▶ **Quoted text**
Walker is receiving 13.6 percent support, according to the survey, while Bush is drawing 12.7 percent.  U.S. Senator Ted Cruz – the early favorite of Tea Party voters – came in third at 8.1 percent, followed by home state U.S. Senator Lindsey Graham (7.6 percent), U.S. Senator Rand Paul (6.2 percent) and New Jersey governor Chris Christie (5 percent).

The rest of the field is as follows: Retired neurosurgeon Ben Carson (4.9 percent), former Arkansas governor Mike Huckabee (4.9 percent), U.S. Senator Marco Rubio (4 percent), former Texas governor Rick Perry (1.9 percent), billionaire real estate mogul Donald Trump (1.9 percent), Louisiana governor Bobby Jindal and former U.S. Senator Rick Santorum (0.3 percent).

A whopping 25.1 percent of GOP primary voters indicated they were “not sure” of who they supported at this early stage of the race.

The poll results are obviously a huge disappointment for Huckabee and Santorum – who have performed well in South Carolina in previous presidential primary elections due to the state’s disproportionately high concentration of evangelical voters.

Still, pollster Scott Huffmon noted “poll participants who identify as Evangelicals could be a strong source of potential support for Huckabee.”

In addition to getting a snapshot of the race as it stands today, the poll asked GOP primary voters which candidates they would “consider voting for.”

Huckabee led that list with 51.6 percent – just ahead of Bush (49 percent), Perry and Rubio (43.5 percent apiece), Cruz, (43.2 percent), Paul (42.5 percent) and Walker (39.9 percent).

▶ **Prompt 1**
Turn the entries, from the line containing "Open the notifications bell" through the end of the entries (both ends included), into a JSON list of strings with one string per line and blank lines left out.

▶ **Record excerpts**
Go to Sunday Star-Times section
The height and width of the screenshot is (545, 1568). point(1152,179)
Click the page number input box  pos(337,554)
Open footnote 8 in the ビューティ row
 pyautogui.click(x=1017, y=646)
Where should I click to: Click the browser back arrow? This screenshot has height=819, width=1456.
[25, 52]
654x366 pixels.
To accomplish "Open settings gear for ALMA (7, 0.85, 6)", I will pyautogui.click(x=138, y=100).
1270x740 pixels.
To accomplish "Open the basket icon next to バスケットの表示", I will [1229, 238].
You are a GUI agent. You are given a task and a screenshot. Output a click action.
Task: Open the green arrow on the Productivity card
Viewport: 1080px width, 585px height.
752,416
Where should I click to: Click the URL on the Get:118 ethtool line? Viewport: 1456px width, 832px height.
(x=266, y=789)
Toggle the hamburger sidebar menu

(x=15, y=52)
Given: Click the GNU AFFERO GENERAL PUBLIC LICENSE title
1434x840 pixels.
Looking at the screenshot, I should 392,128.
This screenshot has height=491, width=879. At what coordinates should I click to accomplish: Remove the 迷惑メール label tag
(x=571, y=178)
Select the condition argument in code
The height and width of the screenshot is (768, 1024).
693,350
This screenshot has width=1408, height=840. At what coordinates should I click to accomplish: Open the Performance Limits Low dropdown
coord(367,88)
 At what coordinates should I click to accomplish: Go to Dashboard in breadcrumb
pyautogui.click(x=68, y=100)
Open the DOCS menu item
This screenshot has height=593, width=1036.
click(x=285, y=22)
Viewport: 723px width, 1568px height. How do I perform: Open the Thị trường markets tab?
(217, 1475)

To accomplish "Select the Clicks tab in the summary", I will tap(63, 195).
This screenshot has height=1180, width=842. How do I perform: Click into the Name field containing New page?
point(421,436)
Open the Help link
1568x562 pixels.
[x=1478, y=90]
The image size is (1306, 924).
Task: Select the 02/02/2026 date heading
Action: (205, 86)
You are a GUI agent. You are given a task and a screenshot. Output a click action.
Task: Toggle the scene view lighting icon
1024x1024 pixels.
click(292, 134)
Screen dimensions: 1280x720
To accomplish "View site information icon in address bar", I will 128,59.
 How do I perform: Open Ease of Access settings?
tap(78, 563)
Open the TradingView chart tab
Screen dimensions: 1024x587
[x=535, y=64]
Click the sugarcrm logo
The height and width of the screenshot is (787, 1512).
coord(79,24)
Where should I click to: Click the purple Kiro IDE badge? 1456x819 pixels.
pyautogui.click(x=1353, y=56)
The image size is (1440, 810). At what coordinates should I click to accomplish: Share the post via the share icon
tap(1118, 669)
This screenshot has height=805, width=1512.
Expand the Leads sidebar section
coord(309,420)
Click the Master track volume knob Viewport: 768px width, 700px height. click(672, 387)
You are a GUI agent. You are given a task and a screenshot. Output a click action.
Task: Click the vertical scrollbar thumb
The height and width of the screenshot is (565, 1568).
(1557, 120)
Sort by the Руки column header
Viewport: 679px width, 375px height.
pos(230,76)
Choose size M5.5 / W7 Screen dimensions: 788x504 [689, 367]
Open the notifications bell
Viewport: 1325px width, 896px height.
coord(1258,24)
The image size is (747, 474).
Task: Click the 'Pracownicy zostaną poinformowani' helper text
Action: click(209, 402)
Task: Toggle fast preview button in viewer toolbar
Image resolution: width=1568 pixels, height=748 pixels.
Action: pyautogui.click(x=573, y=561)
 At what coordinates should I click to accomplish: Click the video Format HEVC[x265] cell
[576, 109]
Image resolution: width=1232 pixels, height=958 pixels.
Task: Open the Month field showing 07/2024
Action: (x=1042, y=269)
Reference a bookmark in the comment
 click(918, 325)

▶ **Prompt 2**
According to the poll text, what percentage of GOP primary voters said they were "not sure" whom they supported?

▶ **Correct result 1**
[
  "Open the notifications bell",
  "Viewport: 1325px width, 896px height.",
  "coord(1258,24)",
  "The image size is (747, 474).",
  "Task: Click the 'Pracownicy zostaną poinformowani' helper text",
  "Action: click(209, 402)",
  "Task: Toggle fast preview button in viewer toolbar",
  "Image resolution: width=1568 pixels, height=748 pixels.",
  "Action: pyautogui.click(x=573, y=561)",
  " At what coordinates should I click to accomplish: Click the video Format HEVC[x265] cell",
  "[576, 109]",
  "Image resolution: width=1232 pixels, height=958 pixels.",
  "Task: Open the Month field showing 07/2024",
  "Action: (x=1042, y=269)",
  "Reference a bookmark in the comment",
  " click(918, 325)"
]

▶ **Correct result 2**
25.1 percent